Im Jahr 1962 fand bei dem Stpfl. eine Betriebsprüfung statt. Dabei wurde vom Prüfer beanstandet, daß der Stpfl. in den Fällen, in denen er das Garagentor eingebaut hatte, nur die Provision und die Einbaukosten mit 4 v. H. versteuert hatte. Er vertrat die Auffassung, daß den Kunden daran gelegen sei, in diesen Fällen ein fertiges Tor in ihre Garage zu bekommen. Dieser einheitliche wirtschaftliche Vorgang könne umsatzsteuerlich nicht aufgeteilt werden. Der Stpfl. habe hier eine Werklieferung durchgeführt. Es könne keinen Unterschied machen, ob der Stpfl. die Materialien im eigenen Namen einkaufe oder ob er sie dadurch beschaffe, daß er sich beim Verkauf an seinen Auftraggeber als Verkaufsagent beteilige. Im übrigen seien die Montagearbeiten auch nicht von untergeordneter Bedeutung.
Das Finanzamt (FA) schloß sich der Auffassung des Prüfers an und führte für 1959 und 1960 Berichtigungsveranlagungen und für 1961 die erstmalige Veranlagung durch. Der Einspruch wurde als unbegründet zurückgewiesen.
Mit der Berufung hatte der Stpfl. Erfolg. Das Finanzgericht (FG) hielt eine Werklieferung nicht für gegeben. Nach dem unbestrittenen Sachverhalt habe der Stpfl. die Tore für den Kunden erkennbar im Namen der Firma X verkauft. Die Ansicht des FA lasse sich auch nicht unter dem Gesichtspunkt der Materialbeistellung halten. Die Frage der Materialbeistellung könne nur in Fällen auftreten, in denen beide Teile Hauptstoff dazugetan hätten. Im vorliegenden Fall habe aber der Kunde den zu bearbeitenden Stoff gestellt. Es werde deshalb kein einheitlicher wirtschaftlicher Vorgang unzulässigerweise in eine Lieferung und eine Werkleistung aufgespalten, sondern es bestehe Personenverschiedenheit zwischen dem Lieferer und dem die Leistung ausführenden Unternehmer (Urteil des BFH V 5/58 U vom 17. Oktober 1958, Sammlung der Entscheidungen des Bundesfinanzhofs Bd. 67 S. 529 - BFH 67, 529 -, BStBl III 1958, 475). Auf die Frage, ob der Zusammenbau und der Einbau einfach oder kompliziert sei, könne es für die Beurteilung nicht ankommen.
Entscheidungsgründe
Die gegen diese Entscheidung eingelegte Rb., die gemäß § 184 Abs. 2 FGO als Revision zu behandeln ist, ist nicht begründet.

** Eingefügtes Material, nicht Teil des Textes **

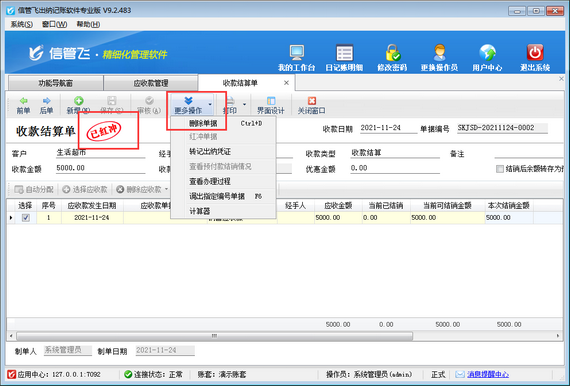
Task: Open 界面设计 layout icon
Action: (x=271, y=101)
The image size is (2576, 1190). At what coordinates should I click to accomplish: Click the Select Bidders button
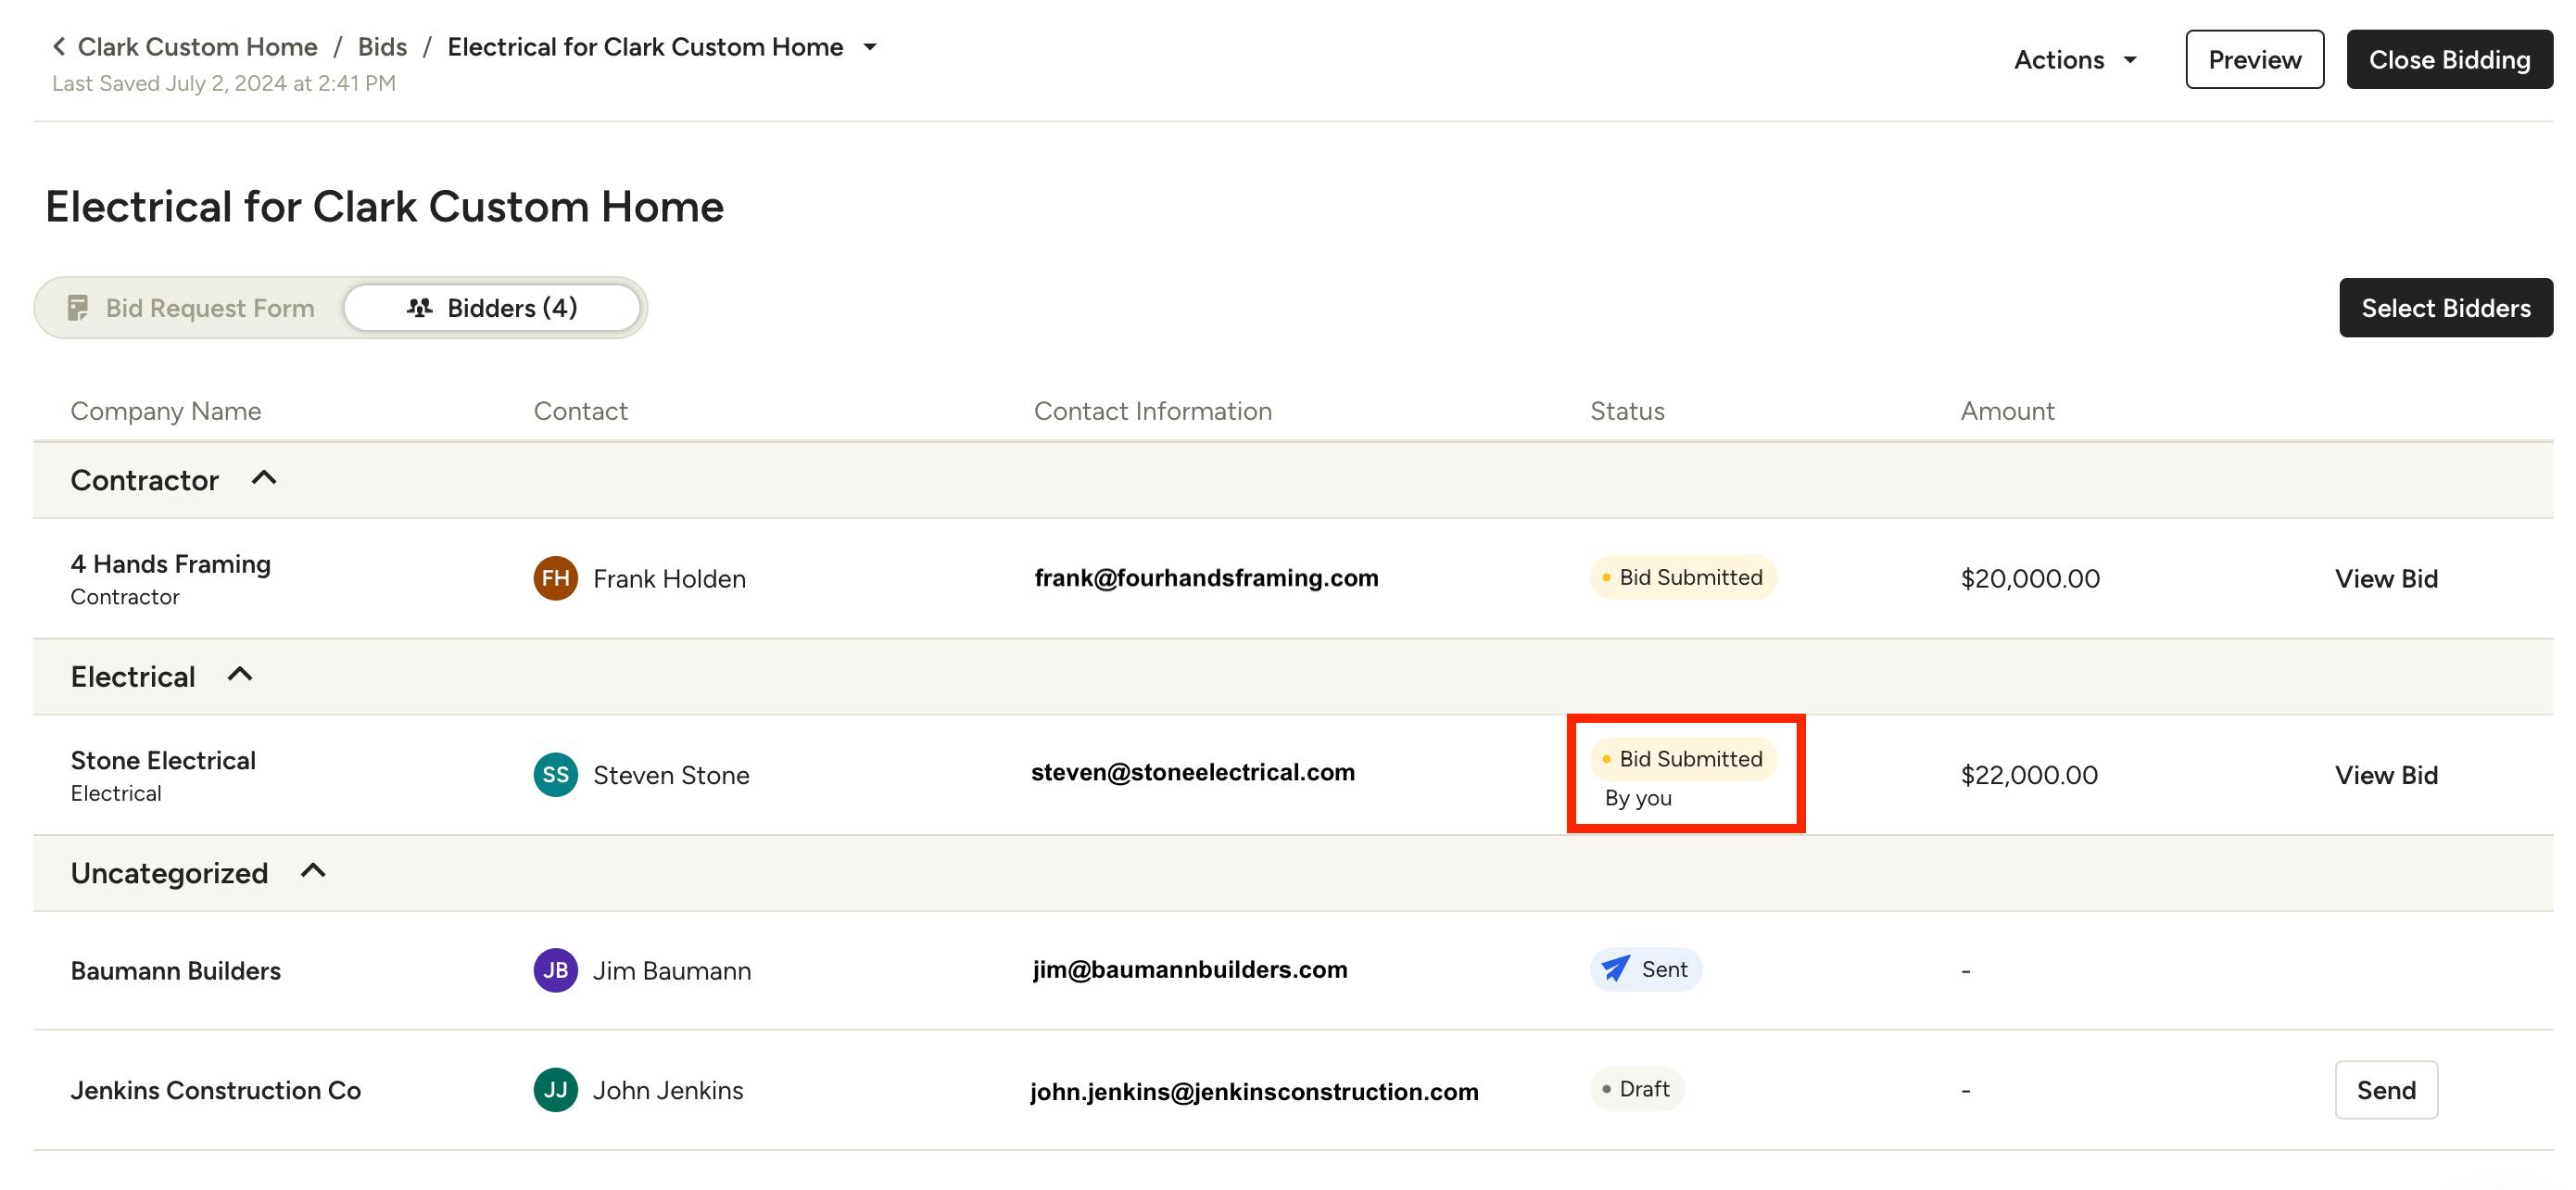(2445, 308)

Das UStG besteuert tatsächliche wirtschaftliche Vorgänge. Es ist deshalb bei der umsatzsteuerrechtlichen Beurteilung von dem gegebenen Sachverhalt auszugehen. Im vorliegenden Fall hat der Stpfl. den Verkauf der Garagentore vermittelt und diese montiert. Dem Sachverhalt nach liegen deshalb zwei sonstige Leistungen vor, nämlich eine Vermittlungsleistung und eine Arbeitsleistung. Es fragt sich jedoch, ob nicht, wie das FA meint, eine einheitliche Leistung (Werklieferung) anzunehmen ist.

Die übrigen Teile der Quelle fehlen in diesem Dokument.